### Your task
Reproduce all of the material below word for word, keeping each line as it stands.

### Dataset entries

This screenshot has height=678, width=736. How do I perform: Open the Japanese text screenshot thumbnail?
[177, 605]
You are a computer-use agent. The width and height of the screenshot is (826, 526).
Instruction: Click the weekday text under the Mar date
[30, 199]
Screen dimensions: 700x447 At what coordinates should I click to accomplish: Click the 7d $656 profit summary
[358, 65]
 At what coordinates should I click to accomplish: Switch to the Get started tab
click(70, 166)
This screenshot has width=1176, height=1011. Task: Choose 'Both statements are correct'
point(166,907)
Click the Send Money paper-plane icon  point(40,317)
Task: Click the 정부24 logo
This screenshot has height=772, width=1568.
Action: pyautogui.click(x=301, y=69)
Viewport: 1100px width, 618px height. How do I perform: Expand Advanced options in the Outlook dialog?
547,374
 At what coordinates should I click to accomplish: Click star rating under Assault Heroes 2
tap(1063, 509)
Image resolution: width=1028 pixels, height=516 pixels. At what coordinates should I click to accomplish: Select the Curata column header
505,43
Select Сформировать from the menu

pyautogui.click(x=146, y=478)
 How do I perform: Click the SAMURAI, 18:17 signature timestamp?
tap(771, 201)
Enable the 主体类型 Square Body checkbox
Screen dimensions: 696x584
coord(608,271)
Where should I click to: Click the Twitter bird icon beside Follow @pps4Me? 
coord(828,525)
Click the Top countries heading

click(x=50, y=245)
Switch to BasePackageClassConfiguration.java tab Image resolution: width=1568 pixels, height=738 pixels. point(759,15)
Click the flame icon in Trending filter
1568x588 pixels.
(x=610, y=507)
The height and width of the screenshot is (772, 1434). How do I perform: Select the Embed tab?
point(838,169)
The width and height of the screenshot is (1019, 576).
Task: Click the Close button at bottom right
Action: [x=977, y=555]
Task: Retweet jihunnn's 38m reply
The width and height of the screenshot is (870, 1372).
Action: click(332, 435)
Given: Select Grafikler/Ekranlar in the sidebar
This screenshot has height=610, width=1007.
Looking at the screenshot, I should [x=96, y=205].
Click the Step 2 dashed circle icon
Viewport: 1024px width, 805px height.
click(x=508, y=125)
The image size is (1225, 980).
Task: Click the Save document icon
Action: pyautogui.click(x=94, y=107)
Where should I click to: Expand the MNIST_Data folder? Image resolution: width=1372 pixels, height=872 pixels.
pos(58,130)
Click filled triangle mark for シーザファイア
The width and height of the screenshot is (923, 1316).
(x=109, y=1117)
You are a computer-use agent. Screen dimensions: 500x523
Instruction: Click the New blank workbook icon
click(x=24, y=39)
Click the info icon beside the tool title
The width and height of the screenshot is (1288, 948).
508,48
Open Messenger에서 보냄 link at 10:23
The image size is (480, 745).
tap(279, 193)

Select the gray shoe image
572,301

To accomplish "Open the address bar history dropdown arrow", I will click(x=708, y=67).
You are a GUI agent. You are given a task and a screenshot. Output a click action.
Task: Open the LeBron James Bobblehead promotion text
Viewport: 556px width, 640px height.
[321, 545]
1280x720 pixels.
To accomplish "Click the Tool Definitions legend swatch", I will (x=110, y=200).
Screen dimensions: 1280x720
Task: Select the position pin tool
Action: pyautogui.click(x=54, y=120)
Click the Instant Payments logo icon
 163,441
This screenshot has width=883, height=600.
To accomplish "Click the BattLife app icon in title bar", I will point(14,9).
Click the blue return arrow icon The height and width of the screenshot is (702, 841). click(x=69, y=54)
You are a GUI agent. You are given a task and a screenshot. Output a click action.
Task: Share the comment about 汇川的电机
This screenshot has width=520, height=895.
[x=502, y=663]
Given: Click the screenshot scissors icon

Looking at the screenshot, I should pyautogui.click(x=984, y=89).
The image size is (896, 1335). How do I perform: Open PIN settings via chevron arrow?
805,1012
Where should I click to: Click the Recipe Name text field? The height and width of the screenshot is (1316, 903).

### Answer to the exercise
This screenshot has height=678, width=736. How do I perform: Open the Japanese text screenshot thumbnail?
[177, 605]
You are a computer-use agent. The width and height of the screenshot is (826, 526).
Instruction: Click the weekday text under the Mar date
[30, 199]
Screen dimensions: 700x447 At what coordinates should I click to accomplish: Click the 7d $656 profit summary
[358, 65]
 At what coordinates should I click to accomplish: Switch to the Get started tab
click(70, 166)
This screenshot has width=1176, height=1011. Task: Choose 'Both statements are correct'
point(166,907)
Click the Send Money paper-plane icon  point(40,317)
Task: Click the 정부24 logo
This screenshot has height=772, width=1568.
Action: pyautogui.click(x=301, y=69)
Viewport: 1100px width, 618px height. How do I perform: Expand Advanced options in the Outlook dialog?
547,374
 At what coordinates should I click to accomplish: Click star rating under Assault Heroes 2
tap(1063, 509)
Image resolution: width=1028 pixels, height=516 pixels. At what coordinates should I click to accomplish: Select the Curata column header
505,43
Select Сформировать from the menu

pyautogui.click(x=146, y=478)
 How do I perform: Click the SAMURAI, 18:17 signature timestamp?
tap(771, 201)
Enable the 主体类型 Square Body checkbox
Screen dimensions: 696x584
coord(608,271)
Where should I click to: Click the Twitter bird icon beside Follow @pps4Me? 
coord(828,525)
Click the Top countries heading

click(x=50, y=245)
Switch to BasePackageClassConfiguration.java tab Image resolution: width=1568 pixels, height=738 pixels. point(759,15)
Click the flame icon in Trending filter
1568x588 pixels.
(x=610, y=507)
The height and width of the screenshot is (772, 1434). How do I perform: Select the Embed tab?
point(838,169)
The width and height of the screenshot is (1019, 576).
Task: Click the Close button at bottom right
Action: [x=977, y=555]
Task: Retweet jihunnn's 38m reply
The width and height of the screenshot is (870, 1372).
Action: click(332, 435)
Given: Select Grafikler/Ekranlar in the sidebar
This screenshot has height=610, width=1007.
Looking at the screenshot, I should [x=96, y=205].
Click the Step 2 dashed circle icon
Viewport: 1024px width, 805px height.
click(x=508, y=125)
The image size is (1225, 980).
Task: Click the Save document icon
Action: pyautogui.click(x=94, y=107)
Where should I click to: Expand the MNIST_Data folder? Image resolution: width=1372 pixels, height=872 pixels.
pos(58,130)
Click filled triangle mark for シーザファイア
The width and height of the screenshot is (923, 1316).
(x=109, y=1117)
You are a computer-use agent. Screen dimensions: 500x523
Instruction: Click the New blank workbook icon
click(x=24, y=39)
Click the info icon beside the tool title
The width and height of the screenshot is (1288, 948).
508,48
Open Messenger에서 보냄 link at 10:23
The image size is (480, 745).
tap(279, 193)

Select the gray shoe image
572,301

To accomplish "Open the address bar history dropdown arrow", I will click(x=708, y=67).
You are a GUI agent. You are given a task and a screenshot. Output a click action.
Task: Open the LeBron James Bobblehead promotion text
Viewport: 556px width, 640px height.
[321, 545]
1280x720 pixels.
To accomplish "Click the Tool Definitions legend swatch", I will (x=110, y=200).
Screen dimensions: 1280x720
Task: Select the position pin tool
Action: pyautogui.click(x=54, y=120)
Click the Instant Payments logo icon
 163,441
This screenshot has width=883, height=600.
To accomplish "Click the BattLife app icon in title bar", I will point(14,9).
Click the blue return arrow icon The height and width of the screenshot is (702, 841). click(x=69, y=54)
You are a GUI agent. You are given a task and a screenshot. Output a click action.
Task: Share the comment about 汇川的电机
This screenshot has width=520, height=895.
[x=502, y=663]
Given: Click the screenshot scissors icon

Looking at the screenshot, I should pyautogui.click(x=984, y=89).
The image size is (896, 1335). How do I perform: Open PIN settings via chevron arrow?
805,1012
Where should I click to: Click the Recipe Name text field? The height and width of the screenshot is (1316, 903).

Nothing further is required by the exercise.